My question is from my lecturers notes, this is what he wrote and I don't know what he is on about :

What is a physical meaning of partial derivatives of $y(x,t)$? $y_x(x,t)$ is the rate of change of the function along the $x$-axis,i.e. a slope of the string at a point x at a given instant of time.

So just hold $t$ constant and what is the rate of change of $x$ at a constant $t$?

Then he says:

$y_t(x,t)$ is the rate of change of the function along the $x$-axis i.e. a vertical velocity of point on the string, having a horizontal coordinate $x.$

I have no idea about that. I would think that the second one would just mean the rate of change of $t$ when $x$ is constant but plainly I don't understand something here.

I guess it could also mean if the overall function is in terms of $t$ and $x$ then if $t$ changes so does the rate of change of $x$ for a given value of $t.$ Because it is like you're taking lots and lots of different slices of some object.
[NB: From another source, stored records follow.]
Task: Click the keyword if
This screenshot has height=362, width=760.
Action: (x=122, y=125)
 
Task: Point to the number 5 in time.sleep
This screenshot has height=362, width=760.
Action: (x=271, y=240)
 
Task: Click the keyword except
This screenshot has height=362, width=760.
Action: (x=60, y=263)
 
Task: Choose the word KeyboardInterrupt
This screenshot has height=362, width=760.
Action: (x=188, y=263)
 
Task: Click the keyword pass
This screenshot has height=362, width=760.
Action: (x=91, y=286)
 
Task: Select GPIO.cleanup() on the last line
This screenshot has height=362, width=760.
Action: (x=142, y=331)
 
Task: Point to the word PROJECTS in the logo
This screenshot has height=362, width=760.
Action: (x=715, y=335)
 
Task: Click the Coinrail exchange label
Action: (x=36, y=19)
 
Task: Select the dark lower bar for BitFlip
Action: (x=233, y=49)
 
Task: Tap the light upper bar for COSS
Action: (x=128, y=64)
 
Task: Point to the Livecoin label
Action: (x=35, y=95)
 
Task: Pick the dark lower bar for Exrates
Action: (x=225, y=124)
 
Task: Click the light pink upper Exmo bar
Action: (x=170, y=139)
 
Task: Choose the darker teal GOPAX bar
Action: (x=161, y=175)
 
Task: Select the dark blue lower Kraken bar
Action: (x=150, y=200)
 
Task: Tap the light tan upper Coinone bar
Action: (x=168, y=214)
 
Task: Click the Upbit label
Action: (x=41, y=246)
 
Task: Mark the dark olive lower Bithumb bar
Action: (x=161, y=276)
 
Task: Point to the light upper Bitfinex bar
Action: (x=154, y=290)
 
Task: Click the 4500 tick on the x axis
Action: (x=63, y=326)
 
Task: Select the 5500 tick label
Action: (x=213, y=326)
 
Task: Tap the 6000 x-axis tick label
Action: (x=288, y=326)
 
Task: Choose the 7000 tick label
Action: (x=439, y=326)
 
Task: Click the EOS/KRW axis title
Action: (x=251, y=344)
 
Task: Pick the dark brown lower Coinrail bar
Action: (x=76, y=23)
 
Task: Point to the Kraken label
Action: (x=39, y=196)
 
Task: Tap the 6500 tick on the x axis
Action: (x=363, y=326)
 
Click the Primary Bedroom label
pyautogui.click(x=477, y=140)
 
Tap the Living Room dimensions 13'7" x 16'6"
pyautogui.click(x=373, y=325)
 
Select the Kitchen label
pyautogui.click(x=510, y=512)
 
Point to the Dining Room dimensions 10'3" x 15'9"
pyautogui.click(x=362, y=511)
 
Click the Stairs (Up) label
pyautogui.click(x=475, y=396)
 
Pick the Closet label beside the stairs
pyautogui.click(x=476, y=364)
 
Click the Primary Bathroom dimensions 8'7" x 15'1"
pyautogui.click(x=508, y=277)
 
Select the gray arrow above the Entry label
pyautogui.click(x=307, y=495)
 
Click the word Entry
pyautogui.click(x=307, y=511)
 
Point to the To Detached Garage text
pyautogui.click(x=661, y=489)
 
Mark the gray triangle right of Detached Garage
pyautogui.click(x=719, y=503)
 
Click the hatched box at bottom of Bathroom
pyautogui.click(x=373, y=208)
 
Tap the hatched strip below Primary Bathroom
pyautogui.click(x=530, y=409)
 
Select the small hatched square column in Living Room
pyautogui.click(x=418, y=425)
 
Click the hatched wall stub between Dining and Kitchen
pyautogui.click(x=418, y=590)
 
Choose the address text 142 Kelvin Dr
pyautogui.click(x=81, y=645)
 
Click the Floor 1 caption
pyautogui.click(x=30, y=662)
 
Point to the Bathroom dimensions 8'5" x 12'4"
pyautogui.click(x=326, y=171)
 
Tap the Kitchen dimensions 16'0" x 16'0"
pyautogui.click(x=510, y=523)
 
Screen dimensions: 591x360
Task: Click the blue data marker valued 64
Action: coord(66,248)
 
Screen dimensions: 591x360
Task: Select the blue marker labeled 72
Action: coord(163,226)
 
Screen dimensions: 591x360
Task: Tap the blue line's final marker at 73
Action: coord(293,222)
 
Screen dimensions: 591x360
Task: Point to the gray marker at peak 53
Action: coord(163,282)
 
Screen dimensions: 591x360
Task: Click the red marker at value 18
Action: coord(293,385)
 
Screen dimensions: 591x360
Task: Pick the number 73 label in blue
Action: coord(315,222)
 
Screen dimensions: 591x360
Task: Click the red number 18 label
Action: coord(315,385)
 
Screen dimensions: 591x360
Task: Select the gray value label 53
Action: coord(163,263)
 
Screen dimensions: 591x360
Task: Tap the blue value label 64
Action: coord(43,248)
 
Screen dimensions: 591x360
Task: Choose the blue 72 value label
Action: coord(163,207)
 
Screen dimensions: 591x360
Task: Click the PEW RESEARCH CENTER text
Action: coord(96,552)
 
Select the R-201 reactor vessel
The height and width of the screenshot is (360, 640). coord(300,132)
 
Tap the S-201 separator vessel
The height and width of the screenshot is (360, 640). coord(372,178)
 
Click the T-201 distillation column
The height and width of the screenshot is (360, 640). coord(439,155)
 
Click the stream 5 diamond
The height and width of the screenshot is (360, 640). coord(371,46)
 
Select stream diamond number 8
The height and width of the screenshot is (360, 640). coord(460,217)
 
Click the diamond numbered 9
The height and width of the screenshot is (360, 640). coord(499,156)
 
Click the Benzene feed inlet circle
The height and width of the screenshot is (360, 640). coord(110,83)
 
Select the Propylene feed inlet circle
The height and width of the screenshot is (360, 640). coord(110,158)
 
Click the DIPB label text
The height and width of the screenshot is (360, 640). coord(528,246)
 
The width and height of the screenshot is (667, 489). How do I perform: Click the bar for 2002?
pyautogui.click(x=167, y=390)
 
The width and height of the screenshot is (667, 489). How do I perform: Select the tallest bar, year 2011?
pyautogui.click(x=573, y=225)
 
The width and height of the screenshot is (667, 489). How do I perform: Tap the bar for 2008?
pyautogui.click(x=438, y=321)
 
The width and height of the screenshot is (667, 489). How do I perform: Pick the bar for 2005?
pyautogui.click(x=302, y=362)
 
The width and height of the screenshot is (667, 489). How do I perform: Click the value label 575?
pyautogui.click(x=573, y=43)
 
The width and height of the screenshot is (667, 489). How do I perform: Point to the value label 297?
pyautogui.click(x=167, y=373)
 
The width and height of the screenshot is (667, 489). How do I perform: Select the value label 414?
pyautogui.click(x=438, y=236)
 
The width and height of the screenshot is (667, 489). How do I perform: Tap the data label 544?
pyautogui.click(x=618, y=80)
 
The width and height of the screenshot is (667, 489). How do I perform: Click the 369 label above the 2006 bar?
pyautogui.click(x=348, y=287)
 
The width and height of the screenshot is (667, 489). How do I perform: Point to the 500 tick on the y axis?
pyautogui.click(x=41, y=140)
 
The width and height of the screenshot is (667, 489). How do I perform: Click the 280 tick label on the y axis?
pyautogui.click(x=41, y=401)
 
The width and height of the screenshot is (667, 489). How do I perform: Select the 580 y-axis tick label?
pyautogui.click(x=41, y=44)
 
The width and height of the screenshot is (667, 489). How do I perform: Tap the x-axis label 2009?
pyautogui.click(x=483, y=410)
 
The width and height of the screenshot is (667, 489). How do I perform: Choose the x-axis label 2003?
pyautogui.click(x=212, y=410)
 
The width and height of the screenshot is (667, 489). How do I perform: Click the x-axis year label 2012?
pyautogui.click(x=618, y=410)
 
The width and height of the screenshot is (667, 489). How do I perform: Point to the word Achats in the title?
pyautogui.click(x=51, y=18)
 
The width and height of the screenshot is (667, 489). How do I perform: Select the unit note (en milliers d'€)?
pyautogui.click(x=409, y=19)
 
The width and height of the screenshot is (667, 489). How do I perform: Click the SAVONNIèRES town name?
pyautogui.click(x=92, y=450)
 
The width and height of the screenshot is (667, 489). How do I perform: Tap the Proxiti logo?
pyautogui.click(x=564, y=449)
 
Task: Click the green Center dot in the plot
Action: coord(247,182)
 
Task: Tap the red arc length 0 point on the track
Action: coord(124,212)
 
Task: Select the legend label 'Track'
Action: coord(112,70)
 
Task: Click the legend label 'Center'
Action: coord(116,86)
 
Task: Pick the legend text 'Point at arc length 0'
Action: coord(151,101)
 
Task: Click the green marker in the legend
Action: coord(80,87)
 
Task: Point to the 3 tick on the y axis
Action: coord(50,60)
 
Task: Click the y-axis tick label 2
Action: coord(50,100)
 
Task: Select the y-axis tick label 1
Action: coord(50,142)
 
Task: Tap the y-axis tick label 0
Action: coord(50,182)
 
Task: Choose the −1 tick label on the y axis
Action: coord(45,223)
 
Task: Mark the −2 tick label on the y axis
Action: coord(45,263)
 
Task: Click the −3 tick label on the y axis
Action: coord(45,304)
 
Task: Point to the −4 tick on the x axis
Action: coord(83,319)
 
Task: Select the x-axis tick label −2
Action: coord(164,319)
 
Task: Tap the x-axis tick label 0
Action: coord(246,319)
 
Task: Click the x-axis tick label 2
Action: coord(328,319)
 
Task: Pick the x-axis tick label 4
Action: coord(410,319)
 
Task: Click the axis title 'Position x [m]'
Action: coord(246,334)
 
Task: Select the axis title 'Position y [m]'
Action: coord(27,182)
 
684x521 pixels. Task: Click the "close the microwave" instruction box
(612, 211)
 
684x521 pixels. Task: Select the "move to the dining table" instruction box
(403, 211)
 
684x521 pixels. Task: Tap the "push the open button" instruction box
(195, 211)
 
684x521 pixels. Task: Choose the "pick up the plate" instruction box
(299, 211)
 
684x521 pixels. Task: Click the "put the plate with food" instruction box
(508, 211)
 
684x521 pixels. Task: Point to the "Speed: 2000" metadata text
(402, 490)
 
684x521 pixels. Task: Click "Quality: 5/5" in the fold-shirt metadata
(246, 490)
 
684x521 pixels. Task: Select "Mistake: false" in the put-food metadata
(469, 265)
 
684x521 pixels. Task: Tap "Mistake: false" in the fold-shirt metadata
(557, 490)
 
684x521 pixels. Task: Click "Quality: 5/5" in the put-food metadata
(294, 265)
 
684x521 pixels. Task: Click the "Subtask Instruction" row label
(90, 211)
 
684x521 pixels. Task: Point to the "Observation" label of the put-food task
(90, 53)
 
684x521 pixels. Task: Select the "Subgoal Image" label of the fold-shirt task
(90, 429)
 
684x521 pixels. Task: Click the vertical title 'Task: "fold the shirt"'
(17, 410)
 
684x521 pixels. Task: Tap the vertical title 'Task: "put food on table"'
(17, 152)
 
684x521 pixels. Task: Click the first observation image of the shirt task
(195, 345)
That is the only thing I can think of.

Sorry, not looking for the mathematical definitions just trying to understand this intuitively.

Thanks,

• I guess there is a typo and the latter should be "$y_t(x,t)$ is the rate of change of the function along the $t$-axis". – JiK Aug 19 '14 at 11:48
• Actually it says yt(x,t) is the rate of change of the function y(x,t) in time at a point x, i.e a vertical velocity of a point on the string having a horizontal coordinate x. <--- actually does that kind of mean the same thing as the rate of change along the t axis ? – Nick Aug 19 '14 at 11:52

This requires some physics intuition, but the rate of change with respect to $t$ of a position (like $y(x,t)$ in this case) is a velocity.
Movement in the $y$ direction is vertical, so in this case $y_t(x,t)$ describes the vertical velocity at a time $t$ and a position $x$.
I think it should say $y_t(x,y)$ is the rate of change of the function along the $t$-axis (not the $x$-axis). Whichever variable you differentiate with respect to, everything else remains constant.
The geometric intuition I think is usually the best for illustrating what derivatives are. Think of it as the definition of an ordinary derivative. You give the argument a little change and look at what happens with the function value. If that change is infinitely small, then the ratio of the change in the function value and the argument change is your derivative. Now think of some surface $z=z(x,y)$ that you want to find partial derivatives of. If you take a slice of that surface parallel to the $xz$-plane, the surface will leave a path on that slice. If you look at that path as a single argument function (i.e. a slice of that surface with a constant $y$-value), your definition of a partial derivative w.r.t $x$ reduces to an ordinary derivative. If you want to differentiate w.r.t $y$, slice parallel to the $yz$-plane.